The announcement is in response to ongoing reports of contamination with N-Nitrosodimethylamine (NDMA).

In response to ongoing reports of contamination with N-Nitrosodimethylamine (NDMA), the FDA is requesting all US manufacturers to remove both prescription and OTC ranitidine (Zantac) drugs from the market immediately.

NDMA is a probable human carcinogen. Low levels are often ingested in a normal diet, but sustained higher levels of exposure could increase the risk of cancer, according to the FDA. In a statement, the FDA said they became aware of NDMA contamination in ranitidine products found by independent laboratory testing.

Although the statement said the agency did not have enough scientific evidence to make a recommendation at the time, researchers continued testing. The FDA warned the public in September 2019 of the potential risks and recommended considering alternative OTC and prescription products.
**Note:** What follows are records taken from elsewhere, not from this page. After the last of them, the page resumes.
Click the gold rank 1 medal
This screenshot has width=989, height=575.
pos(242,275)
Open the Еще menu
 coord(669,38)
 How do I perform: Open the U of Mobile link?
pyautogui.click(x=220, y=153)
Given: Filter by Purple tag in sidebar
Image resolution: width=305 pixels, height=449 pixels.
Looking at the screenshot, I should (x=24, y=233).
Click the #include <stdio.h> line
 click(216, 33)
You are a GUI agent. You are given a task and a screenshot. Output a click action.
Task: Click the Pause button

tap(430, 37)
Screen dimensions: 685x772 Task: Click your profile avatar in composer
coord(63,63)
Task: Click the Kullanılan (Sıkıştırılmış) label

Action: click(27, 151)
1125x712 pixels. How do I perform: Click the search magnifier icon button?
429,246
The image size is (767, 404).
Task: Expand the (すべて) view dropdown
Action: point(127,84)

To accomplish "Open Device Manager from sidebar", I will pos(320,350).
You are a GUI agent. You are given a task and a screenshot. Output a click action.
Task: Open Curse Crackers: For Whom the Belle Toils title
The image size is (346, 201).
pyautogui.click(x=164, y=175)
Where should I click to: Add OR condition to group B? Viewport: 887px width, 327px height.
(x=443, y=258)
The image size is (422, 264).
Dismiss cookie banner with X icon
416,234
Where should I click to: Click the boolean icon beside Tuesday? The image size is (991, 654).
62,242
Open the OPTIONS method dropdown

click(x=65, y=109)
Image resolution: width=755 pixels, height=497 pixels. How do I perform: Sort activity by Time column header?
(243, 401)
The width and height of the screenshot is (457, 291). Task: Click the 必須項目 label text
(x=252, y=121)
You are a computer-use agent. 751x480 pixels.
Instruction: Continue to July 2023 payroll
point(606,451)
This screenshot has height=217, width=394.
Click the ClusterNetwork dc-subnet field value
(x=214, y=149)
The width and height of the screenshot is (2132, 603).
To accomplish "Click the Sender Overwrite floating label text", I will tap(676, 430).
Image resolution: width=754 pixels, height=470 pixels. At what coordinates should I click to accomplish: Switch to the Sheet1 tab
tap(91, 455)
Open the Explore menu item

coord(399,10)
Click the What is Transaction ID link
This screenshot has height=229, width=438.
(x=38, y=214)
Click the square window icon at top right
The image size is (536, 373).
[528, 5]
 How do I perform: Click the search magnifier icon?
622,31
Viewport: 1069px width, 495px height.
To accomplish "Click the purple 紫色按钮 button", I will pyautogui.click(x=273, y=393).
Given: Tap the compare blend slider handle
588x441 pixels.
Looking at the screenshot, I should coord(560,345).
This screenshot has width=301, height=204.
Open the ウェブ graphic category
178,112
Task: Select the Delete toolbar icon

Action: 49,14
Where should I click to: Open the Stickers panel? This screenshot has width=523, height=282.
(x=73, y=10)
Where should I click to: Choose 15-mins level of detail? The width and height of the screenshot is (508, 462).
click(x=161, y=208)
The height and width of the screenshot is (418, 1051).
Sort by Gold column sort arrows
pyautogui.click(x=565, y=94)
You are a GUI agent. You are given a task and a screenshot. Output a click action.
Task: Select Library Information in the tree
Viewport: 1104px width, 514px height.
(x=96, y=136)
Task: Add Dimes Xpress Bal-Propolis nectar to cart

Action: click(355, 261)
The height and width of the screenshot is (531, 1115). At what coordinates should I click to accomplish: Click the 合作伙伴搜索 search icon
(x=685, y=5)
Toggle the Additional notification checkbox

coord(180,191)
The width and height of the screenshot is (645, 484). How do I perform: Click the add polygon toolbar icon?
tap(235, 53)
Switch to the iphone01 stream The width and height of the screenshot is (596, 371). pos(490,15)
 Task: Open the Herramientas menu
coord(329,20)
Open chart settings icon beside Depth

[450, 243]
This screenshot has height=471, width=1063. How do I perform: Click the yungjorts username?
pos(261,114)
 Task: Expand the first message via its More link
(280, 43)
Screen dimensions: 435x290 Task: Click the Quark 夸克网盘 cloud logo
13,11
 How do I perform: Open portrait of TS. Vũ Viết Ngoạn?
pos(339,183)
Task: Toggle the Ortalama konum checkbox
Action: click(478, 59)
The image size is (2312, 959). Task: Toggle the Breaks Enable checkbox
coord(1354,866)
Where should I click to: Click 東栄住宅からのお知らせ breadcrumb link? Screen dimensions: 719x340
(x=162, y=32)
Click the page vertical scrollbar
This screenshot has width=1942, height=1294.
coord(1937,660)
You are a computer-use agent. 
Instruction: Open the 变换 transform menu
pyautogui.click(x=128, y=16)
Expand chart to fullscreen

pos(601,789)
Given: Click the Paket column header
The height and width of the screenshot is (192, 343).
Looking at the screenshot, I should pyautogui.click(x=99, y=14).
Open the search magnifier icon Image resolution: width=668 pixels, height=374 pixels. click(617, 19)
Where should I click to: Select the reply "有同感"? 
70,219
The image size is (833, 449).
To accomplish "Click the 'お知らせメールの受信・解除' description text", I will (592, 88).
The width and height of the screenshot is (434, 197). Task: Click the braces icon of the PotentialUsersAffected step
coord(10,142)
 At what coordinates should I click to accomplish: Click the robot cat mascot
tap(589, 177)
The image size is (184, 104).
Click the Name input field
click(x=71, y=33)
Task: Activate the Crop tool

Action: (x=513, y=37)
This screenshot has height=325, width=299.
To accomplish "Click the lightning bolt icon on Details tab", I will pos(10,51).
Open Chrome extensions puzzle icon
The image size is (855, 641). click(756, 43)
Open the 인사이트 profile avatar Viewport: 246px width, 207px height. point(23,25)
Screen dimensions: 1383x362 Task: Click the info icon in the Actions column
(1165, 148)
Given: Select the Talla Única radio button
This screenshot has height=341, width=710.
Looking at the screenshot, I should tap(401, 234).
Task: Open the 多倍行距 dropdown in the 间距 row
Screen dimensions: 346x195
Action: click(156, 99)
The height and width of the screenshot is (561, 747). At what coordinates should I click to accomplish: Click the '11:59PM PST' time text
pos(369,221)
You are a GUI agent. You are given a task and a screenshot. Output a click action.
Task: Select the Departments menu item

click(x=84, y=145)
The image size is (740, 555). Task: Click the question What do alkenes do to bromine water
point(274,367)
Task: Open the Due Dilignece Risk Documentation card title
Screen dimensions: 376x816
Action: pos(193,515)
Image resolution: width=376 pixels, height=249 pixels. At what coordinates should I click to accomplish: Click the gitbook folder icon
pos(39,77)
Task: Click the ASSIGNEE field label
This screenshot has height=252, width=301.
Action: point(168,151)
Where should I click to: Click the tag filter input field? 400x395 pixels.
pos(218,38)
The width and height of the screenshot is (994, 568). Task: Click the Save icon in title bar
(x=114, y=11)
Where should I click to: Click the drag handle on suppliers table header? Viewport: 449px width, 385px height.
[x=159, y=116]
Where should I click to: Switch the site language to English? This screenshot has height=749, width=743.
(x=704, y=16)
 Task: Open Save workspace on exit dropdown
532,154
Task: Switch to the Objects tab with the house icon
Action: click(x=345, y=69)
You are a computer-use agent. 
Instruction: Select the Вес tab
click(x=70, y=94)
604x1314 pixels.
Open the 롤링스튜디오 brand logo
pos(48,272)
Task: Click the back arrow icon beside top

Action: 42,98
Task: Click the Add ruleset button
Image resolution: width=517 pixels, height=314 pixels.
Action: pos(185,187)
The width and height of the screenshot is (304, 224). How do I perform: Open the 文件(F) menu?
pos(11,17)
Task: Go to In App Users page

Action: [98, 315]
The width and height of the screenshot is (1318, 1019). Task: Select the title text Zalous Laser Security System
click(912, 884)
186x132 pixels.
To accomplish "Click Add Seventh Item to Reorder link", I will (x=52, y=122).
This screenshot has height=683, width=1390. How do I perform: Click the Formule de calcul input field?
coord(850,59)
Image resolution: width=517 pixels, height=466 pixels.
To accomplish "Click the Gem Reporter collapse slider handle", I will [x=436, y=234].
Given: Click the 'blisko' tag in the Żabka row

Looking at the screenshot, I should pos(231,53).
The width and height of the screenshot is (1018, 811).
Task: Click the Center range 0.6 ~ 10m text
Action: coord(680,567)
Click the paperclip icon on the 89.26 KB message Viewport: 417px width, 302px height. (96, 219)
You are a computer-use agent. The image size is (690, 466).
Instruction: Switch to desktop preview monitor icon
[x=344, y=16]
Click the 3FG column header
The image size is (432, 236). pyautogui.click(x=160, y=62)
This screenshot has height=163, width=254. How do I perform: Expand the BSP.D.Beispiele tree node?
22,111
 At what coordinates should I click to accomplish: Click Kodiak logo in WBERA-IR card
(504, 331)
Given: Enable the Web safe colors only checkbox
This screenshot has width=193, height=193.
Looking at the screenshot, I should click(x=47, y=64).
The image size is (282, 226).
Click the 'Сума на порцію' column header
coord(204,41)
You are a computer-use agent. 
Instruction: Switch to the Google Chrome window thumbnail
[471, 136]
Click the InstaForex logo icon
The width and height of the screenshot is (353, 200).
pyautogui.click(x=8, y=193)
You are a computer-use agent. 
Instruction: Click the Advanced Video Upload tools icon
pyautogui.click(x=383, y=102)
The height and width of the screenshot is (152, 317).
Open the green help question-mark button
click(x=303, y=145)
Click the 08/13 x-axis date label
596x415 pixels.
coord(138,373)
Now, new FDA testing has confirmed that NDMA levels increase in ranitidine even under normal storage conditions and the carcinogen has been found to increase significantly in samples stored at higher temperatures. They also found that the older a ranitidine product is, the greater the level of NDMA. Based on these findings, the FDA concluded that the levels of NDMA may increase to levels above the acceptable daily intake limit.

Patients currently taking prescription ranitidine should speak with their prescriber about other options before stopping the medication. A press release from the FDA noted that there are multiple approved drugs for the same or similar uses, without the same risks from NDMA. Currently, the FDA has not found NDMA in famotidine, cimetidine, esomeprazole, lansoprazole, or omeprazole.

Patients on OTC ranitidine medications should stop taking any tablets or liquids they currently have, dispose of them properly, and should not buy more, according to the FDA statement.

In light of the coronavirus disease 2019 (COVID-19) pandemic, the FDA recommends that patients should follow specific disposal medications in the medication guide or package insert rather than taking their medications to a drug take-back location.

The FDA is sending letters to all manufacturers requesting the withdrawals.

“We didn’t observe unacceptable levels of NDMA in many of the samples that we tested,” said Janet Woodcock, MD, director of the Center for Drug Evaluation and Research, in a statement. “However, since we don’t know how or for how long the product might have been stored, we decided that it should not be available to consumers and patients unless its quality can be assured.”

REFERENCE

FDA Requests Removal of All Ranitidine Products (Zantac) from the Market [news release]. FDA; April 1, 2020. https://www.fda.gov/news-events/press-announcements/fda-requests-removal-all-ranitidine-products-zantac-market. Accessed April 1, 2020.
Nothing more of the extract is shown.